Whether it makes any sense or not is an entire story of it's own.
I think the ultimate SLI realization will be to make supersampling perform well. 8xS and 16xS will probably be feasible.
8xS is already feasable in 1280*960 at least in many flight/racing/space sims where one really doesn't need framerates in excess.
However it's usually a no go for demanding FPS games and if then only in mediocre to lower resolutions. Now if a single sollution gets let's say 25fps with 8xS+ some AF in 16*12 and the dual setup gets 50fps, then honestly I don't see much point in it either. It still makes far more sense to use a MSAA+AF combination and if possible to crank up the resolution even more.
On the other hand I don't think 16x has anything more to offer than 8xS, other than the added 2*1 SSAA; I can't get FSAA Viewer to work with 16x to see what the sampling grid exactly looks like.
That said for a flight simulator fan as an example where cost is not an issue it will be the the best affordable sollution he can get.
The risk, of course, is that they've let slip that SLI probably isn't going to achieve the kinds of performance gains they were projecting earlier (i.e. 1.8x).
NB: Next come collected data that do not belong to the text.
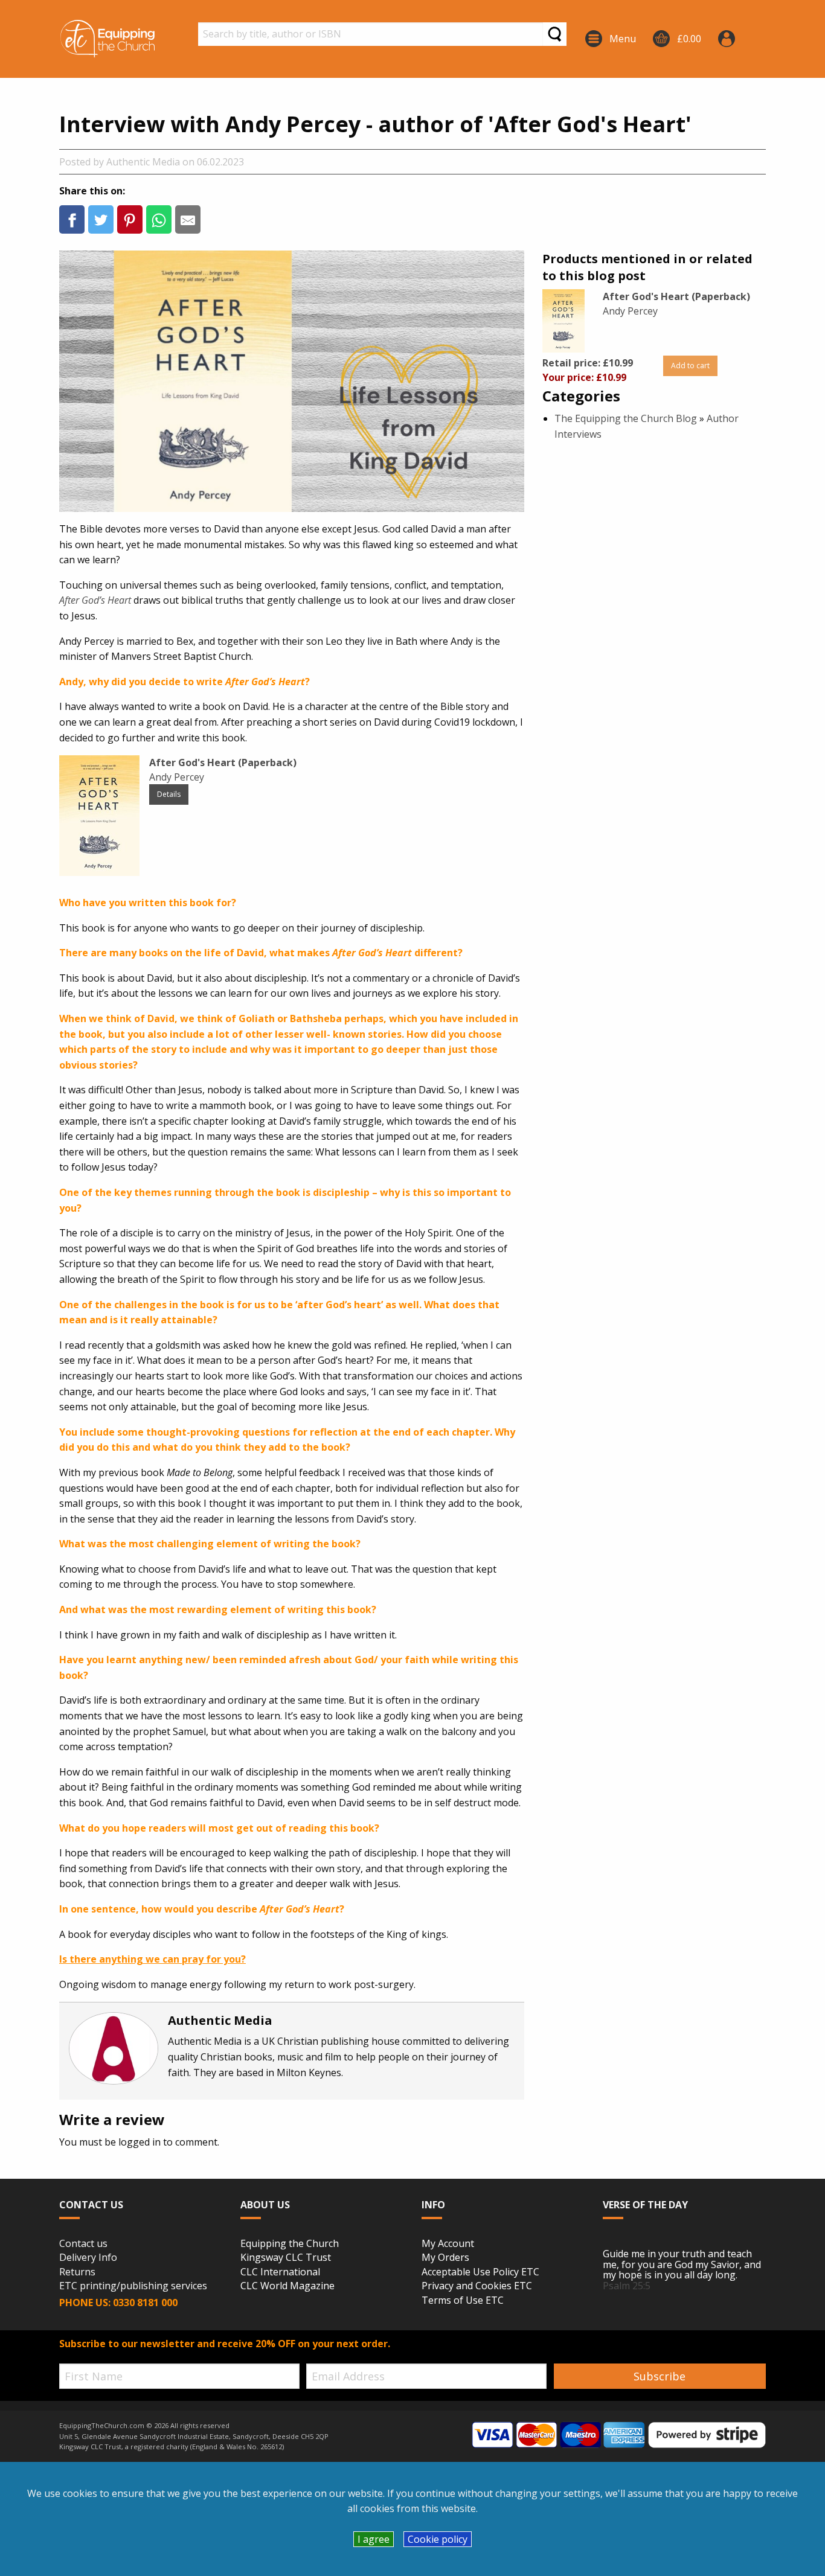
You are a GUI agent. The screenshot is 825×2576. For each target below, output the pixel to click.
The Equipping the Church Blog (625, 418)
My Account (448, 2244)
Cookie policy (437, 2539)
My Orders (445, 2257)
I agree (374, 2539)
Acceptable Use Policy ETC (480, 2272)
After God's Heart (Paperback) (676, 296)
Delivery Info (88, 2257)
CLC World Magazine (287, 2286)
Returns (77, 2272)
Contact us (83, 2244)
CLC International (280, 2272)
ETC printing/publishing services (133, 2286)
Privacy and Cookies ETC (477, 2286)
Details (169, 794)
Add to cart (690, 365)
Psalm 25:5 (626, 2285)
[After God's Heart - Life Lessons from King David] (563, 320)
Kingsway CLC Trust (285, 2257)
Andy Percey (176, 777)
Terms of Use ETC (463, 2300)
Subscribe (659, 2376)
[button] (72, 219)
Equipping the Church (289, 2244)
At 7229, that means a $1000 6800 Ultra SLI setup (probably closer to $1500 if you count the motherboard and PS upgrades that will almost certainly be necessary) is less than 25% faster than a $500 X800 XTPE. And it pretty much kills the argument for using SLI on anything slower than a 6800 GT. Especially when you account for the fact that 3DMark05, being a graphics-focused benchmark, is probably going to be less CPU bound than a typical game (which has AI, collision detection, physics, sound, networking, etc. to worry about).
I recall myself when I first heard those 80% estimating that it should be considered as the highest threshold and NOT the average.
Average performance predictions are hard to make due to the complicated nature load balancing gets handled. Drivers expose three available modes so far:
1. Scene gets split up in strips where each GPU renders a group of strips.
2. Alternate frame rendering in combination with option (1) above.
3. Auto mode where the driver itself decides whether (1) or (2) is better.
Democoder had a point though; hybrid AA modes will most likely scale by a factor of 1.8 or sometimes even more. The question though still remains under which situations exactly.
I personally would love to have a sollution where I could use 8xS with 8xAF in 16*12 in games like Rallisport Challenge; yet the cost is way too high for me.